With all of the things there are to worry about with looking after you furry family members, you would be forgiven for being a little confused about all of the possible parasites that can cause problems for your pet! There is so much information around which can make it even more confusing, so we’ve decided to bust some myths about fleas, ticks and heartworm.

 

You only need to treat your pet for fleas in the summer months – NOT TRUE! Because most homes are heated in winter, fleas can be active all year round. And remember, once you have a flea infestation it can be very difficult to clear and sometimes even take several months! Prevention is a much more efficient way to control fleas, and works out more cost effective in the long run.

Shampoos are a good way to treat fleas – NOT TRUE! Shampoos may wash off any fleas actually sitting on your animal’s coat, but will have no residual effect, allowing a flea to jump on later that day to feed and breed. Good quality topical (a liquid applied to the skin on the back of the neck) or oral (tablet or chews) treatments are most effective because they will kill adult fleas and also stop eggs from hatching.

Heartworm is not a problem in Australia – NOT TRUE! In the past 2 years, 965 dogs were diagnosed with Heartworm disease in Australia. A high proportion of these cases were being given monthly preventatives – which can easily be forgotten to give! This is why a Proheart injection (which lasts a whole year) is the preferred choice for heartworm prevention, and can be given easily at the same time as your dog's annual vaccines.

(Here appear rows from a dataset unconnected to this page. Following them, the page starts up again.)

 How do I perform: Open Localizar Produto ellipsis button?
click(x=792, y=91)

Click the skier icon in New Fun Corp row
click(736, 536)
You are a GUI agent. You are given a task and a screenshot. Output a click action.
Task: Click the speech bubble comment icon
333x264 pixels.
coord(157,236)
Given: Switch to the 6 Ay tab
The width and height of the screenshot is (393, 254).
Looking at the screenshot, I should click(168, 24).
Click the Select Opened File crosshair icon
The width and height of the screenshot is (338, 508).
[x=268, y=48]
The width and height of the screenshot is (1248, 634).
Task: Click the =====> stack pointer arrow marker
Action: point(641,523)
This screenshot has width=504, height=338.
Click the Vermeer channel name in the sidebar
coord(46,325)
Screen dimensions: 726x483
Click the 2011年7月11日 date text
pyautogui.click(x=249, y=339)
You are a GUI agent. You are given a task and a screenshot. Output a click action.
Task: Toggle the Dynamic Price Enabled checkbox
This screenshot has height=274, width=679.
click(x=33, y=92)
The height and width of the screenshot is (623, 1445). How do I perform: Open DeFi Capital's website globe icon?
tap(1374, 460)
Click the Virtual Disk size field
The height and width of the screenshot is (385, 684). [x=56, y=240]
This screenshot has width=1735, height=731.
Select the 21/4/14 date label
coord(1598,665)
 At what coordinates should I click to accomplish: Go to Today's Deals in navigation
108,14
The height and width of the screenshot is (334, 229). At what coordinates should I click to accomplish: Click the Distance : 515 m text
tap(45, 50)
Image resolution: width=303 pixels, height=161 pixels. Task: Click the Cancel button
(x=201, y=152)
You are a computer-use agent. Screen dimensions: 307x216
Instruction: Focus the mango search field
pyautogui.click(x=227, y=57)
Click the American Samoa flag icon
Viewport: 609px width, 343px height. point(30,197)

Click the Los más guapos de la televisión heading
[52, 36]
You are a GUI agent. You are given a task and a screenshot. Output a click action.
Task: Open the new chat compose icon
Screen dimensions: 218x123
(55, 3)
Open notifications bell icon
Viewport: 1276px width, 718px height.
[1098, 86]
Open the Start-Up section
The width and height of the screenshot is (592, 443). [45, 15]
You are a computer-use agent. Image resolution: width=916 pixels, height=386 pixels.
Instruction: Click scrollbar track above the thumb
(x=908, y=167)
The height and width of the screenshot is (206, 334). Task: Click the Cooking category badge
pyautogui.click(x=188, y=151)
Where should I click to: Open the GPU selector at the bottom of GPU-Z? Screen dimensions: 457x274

It is easy to tell if a dog has heartworm disease – NOT TRUE! Heartworms live in the bloodstream, so the only way to tell if your dog has a heartworm infection is by doing a blood test. By the time a dog shows symptoms of heartworm infection, the disease is very advanced and treatment is not always successful. Heartworm disease is potentially fatal so you can never be too careful!

Removing ticks every day from my animals’ fur is enough to prevent tick problems – NOT TRUE! By the time you find them on your animals' skin, it is likely that they have already caused skin irritation or even transmitted disease.